[Source information — start]

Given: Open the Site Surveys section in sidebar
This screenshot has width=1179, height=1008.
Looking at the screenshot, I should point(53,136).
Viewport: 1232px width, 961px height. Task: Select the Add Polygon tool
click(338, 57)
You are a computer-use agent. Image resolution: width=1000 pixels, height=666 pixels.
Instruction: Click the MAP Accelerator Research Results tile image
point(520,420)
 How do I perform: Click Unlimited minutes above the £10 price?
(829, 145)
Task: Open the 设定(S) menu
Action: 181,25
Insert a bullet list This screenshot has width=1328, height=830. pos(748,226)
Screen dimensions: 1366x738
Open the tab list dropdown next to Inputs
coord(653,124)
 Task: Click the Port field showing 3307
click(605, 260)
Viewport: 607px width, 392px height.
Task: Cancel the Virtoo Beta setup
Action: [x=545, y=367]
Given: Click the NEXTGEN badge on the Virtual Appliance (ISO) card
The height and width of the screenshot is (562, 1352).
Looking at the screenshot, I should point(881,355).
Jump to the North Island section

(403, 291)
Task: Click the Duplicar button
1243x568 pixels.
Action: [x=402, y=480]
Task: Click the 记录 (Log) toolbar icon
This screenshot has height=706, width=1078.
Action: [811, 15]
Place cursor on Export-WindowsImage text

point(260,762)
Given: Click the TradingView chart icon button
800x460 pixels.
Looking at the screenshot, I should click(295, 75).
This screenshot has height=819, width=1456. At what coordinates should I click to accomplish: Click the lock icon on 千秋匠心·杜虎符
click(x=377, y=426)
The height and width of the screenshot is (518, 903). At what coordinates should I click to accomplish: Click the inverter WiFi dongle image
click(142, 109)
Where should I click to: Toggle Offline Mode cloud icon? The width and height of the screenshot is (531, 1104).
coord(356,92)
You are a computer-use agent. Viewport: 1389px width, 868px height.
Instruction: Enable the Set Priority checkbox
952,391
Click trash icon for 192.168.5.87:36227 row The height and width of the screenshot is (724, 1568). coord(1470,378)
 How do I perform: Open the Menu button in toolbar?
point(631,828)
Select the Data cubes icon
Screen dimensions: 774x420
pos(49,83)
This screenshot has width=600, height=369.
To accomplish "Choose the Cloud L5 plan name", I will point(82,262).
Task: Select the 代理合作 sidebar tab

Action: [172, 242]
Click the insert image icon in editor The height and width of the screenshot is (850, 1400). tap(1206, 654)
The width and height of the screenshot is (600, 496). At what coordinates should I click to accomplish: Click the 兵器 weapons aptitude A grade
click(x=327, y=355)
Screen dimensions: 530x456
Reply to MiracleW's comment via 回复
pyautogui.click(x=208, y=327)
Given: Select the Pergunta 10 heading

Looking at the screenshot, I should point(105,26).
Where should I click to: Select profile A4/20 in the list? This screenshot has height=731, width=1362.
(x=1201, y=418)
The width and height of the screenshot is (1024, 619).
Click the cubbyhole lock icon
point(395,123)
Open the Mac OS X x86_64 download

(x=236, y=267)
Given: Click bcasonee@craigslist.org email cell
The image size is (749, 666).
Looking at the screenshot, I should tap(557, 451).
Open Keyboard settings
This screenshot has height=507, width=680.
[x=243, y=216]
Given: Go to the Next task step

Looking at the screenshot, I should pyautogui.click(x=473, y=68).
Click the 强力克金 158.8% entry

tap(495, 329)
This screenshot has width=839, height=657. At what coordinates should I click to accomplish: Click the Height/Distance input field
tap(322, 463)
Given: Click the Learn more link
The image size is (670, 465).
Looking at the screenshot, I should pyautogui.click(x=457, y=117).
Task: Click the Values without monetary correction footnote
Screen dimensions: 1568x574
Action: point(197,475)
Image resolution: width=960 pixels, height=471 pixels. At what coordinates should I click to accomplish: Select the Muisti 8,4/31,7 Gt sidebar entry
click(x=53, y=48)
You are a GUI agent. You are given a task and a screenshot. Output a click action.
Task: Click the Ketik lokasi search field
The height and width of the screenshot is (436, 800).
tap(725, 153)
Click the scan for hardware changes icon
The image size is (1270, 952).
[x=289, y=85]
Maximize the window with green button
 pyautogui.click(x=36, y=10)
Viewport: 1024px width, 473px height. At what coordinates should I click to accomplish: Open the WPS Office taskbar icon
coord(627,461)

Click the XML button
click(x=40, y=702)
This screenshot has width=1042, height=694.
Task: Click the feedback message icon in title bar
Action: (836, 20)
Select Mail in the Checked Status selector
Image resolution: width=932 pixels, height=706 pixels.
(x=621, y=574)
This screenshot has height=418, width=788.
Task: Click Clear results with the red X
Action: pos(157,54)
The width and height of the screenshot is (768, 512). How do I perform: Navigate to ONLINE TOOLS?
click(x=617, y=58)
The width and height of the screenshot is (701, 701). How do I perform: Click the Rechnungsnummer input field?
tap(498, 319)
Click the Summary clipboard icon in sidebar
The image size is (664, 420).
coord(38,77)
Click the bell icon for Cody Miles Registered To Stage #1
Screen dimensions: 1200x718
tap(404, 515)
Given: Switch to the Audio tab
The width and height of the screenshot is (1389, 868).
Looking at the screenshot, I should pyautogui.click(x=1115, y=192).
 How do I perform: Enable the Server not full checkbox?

[Source information — finish]

## What to do
In full and word for word, repeat the records.

## Solved problem
Given: Open the Site Surveys section in sidebar
This screenshot has width=1179, height=1008.
Looking at the screenshot, I should point(53,136).
Viewport: 1232px width, 961px height. Task: Select the Add Polygon tool
click(338, 57)
You are a computer-use agent. Image resolution: width=1000 pixels, height=666 pixels.
Instruction: Click the MAP Accelerator Research Results tile image
point(520,420)
 How do I perform: Click Unlimited minutes above the £10 price?
(829, 145)
Task: Open the 设定(S) menu
Action: 181,25
Insert a bullet list This screenshot has width=1328, height=830. pos(748,226)
Screen dimensions: 1366x738
Open the tab list dropdown next to Inputs
coord(653,124)
 Task: Click the Port field showing 3307
click(605, 260)
Viewport: 607px width, 392px height.
Task: Cancel the Virtoo Beta setup
Action: [x=545, y=367]
Given: Click the NEXTGEN badge on the Virtual Appliance (ISO) card
The height and width of the screenshot is (562, 1352).
Looking at the screenshot, I should point(881,355).
Jump to the North Island section

(403, 291)
Task: Click the Duplicar button
1243x568 pixels.
Action: [x=402, y=480]
Task: Click the 记录 (Log) toolbar icon
This screenshot has height=706, width=1078.
Action: [811, 15]
Place cursor on Export-WindowsImage text

point(260,762)
Given: Click the TradingView chart icon button
800x460 pixels.
Looking at the screenshot, I should click(295, 75).
This screenshot has height=819, width=1456. At what coordinates should I click to accomplish: Click the lock icon on 千秋匠心·杜虎符
click(x=377, y=426)
The height and width of the screenshot is (518, 903). At what coordinates should I click to accomplish: Click the inverter WiFi dongle image
click(142, 109)
Where should I click to: Toggle Offline Mode cloud icon? The width and height of the screenshot is (531, 1104).
coord(356,92)
You are a computer-use agent. Viewport: 1389px width, 868px height.
Instruction: Enable the Set Priority checkbox
952,391
Click trash icon for 192.168.5.87:36227 row The height and width of the screenshot is (724, 1568). coord(1470,378)
 How do I perform: Open the Menu button in toolbar?
point(631,828)
Select the Data cubes icon
Screen dimensions: 774x420
pos(49,83)
This screenshot has width=600, height=369.
To accomplish "Choose the Cloud L5 plan name", I will point(82,262).
Task: Select the 代理合作 sidebar tab

Action: [172, 242]
Click the insert image icon in editor The height and width of the screenshot is (850, 1400). tap(1206, 654)
The width and height of the screenshot is (600, 496). At what coordinates should I click to accomplish: Click the 兵器 weapons aptitude A grade
click(x=327, y=355)
Screen dimensions: 530x456
Reply to MiracleW's comment via 回复
pyautogui.click(x=208, y=327)
Given: Select the Pergunta 10 heading

Looking at the screenshot, I should point(105,26).
Where should I click to: Select profile A4/20 in the list? This screenshot has height=731, width=1362.
(x=1201, y=418)
The width and height of the screenshot is (1024, 619).
Click the cubbyhole lock icon
point(395,123)
Open the Mac OS X x86_64 download

(x=236, y=267)
Given: Click bcasonee@craigslist.org email cell
The image size is (749, 666).
Looking at the screenshot, I should tap(557, 451).
Open Keyboard settings
This screenshot has height=507, width=680.
[x=243, y=216]
Given: Go to the Next task step

Looking at the screenshot, I should pyautogui.click(x=473, y=68).
Click the 强力克金 158.8% entry

tap(495, 329)
This screenshot has width=839, height=657. At what coordinates should I click to accomplish: Click the Height/Distance input field
tap(322, 463)
Given: Click the Learn more link
The image size is (670, 465).
Looking at the screenshot, I should pyautogui.click(x=457, y=117).
Task: Click the Values without monetary correction footnote
Screen dimensions: 1568x574
Action: point(197,475)
Image resolution: width=960 pixels, height=471 pixels. At what coordinates should I click to accomplish: Select the Muisti 8,4/31,7 Gt sidebar entry
click(x=53, y=48)
You are a GUI agent. You are given a task and a screenshot. Output a click action.
Task: Click the Ketik lokasi search field
The height and width of the screenshot is (436, 800).
tap(725, 153)
Click the scan for hardware changes icon
The image size is (1270, 952).
[x=289, y=85]
Maximize the window with green button
 pyautogui.click(x=36, y=10)
Viewport: 1024px width, 473px height. At what coordinates should I click to accomplish: Open the WPS Office taskbar icon
coord(627,461)

Click the XML button
click(x=40, y=702)
This screenshot has width=1042, height=694.
Task: Click the feedback message icon in title bar
Action: (836, 20)
Select Mail in the Checked Status selector
Image resolution: width=932 pixels, height=706 pixels.
(x=621, y=574)
This screenshot has height=418, width=788.
Task: Click Clear results with the red X
Action: pos(157,54)
The width and height of the screenshot is (768, 512). How do I perform: Navigate to ONLINE TOOLS?
click(x=617, y=58)
The width and height of the screenshot is (701, 701). How do I perform: Click the Rechnungsnummer input field?
tap(498, 319)
Click the Summary clipboard icon in sidebar
The image size is (664, 420).
coord(38,77)
Click the bell icon for Cody Miles Registered To Stage #1
Screen dimensions: 1200x718
tap(404, 515)
Given: Switch to the Audio tab
The width and height of the screenshot is (1389, 868).
Looking at the screenshot, I should pyautogui.click(x=1115, y=192).
 How do I perform: Enable the Server not full checkbox?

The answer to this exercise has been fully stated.